Step 2: Calculation of Heat change for hot body and cold body

Formula for calculation of heat change(Q)=$\mathrm{m}\times \mathrm{s}\times ∆\mathrm{t}$

Putting the above values Q(Hot Body)=$100\times 1\times 15=1500$

Q(Cold body)=

$$\begin{gathered} \mathrm{m}\left(\mathrm{ice}\right)\times 0.5\times 10+\mathrm{m}\left(\mathrm{ice}\right)\times 80+\mathrm{m}\left(\mathrm{ice}\right)\times 1\times 10 \\ =95\mathrm{m}\left(\mathrm{ice}\right) \end{gathered}$$

Step 3: Calculation of mass of Ice

As in Thermodynamics, Q(Hot body)=Q(Cold body)

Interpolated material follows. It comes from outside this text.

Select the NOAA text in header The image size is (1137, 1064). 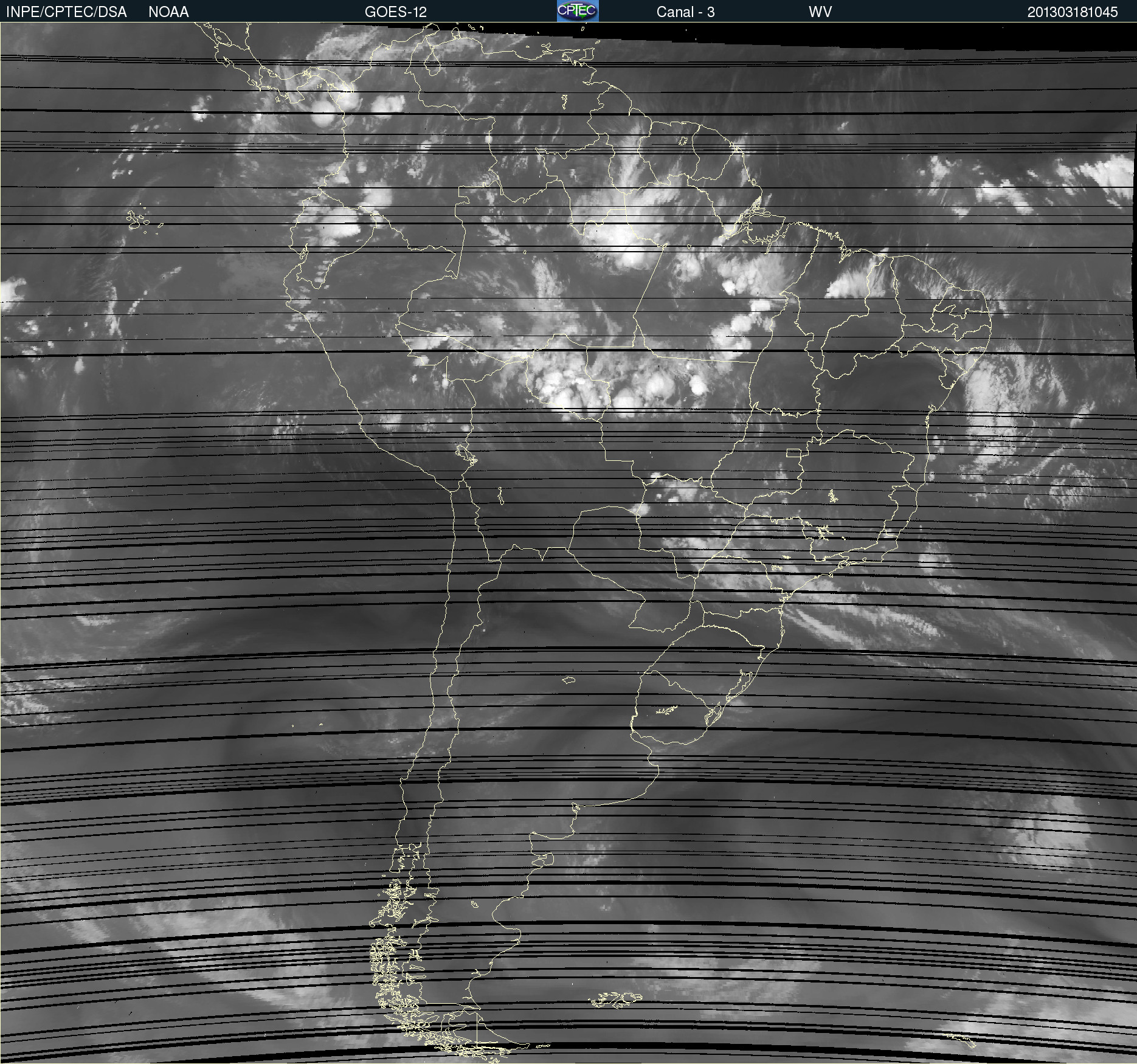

Putting the both values of Q(Hot body) and Q(Cold body) in the above equation:

$$\begin{gathered} 95\mathrm{m}\left(\mathrm{ice}\right)=1500 \\ \mathrm{m}\left(\mathrm{ice}\right)=\frac{1500}{95} \\ \mathrm{m}\left(\mathrm{ice}\right)=15.78\mathrm{g} \end{gathered}$$

so, mass of ice= $15.78\mathrm{g}$

Therefore, mass of ice that is needed to cool is $15.78\mathrm{g}$.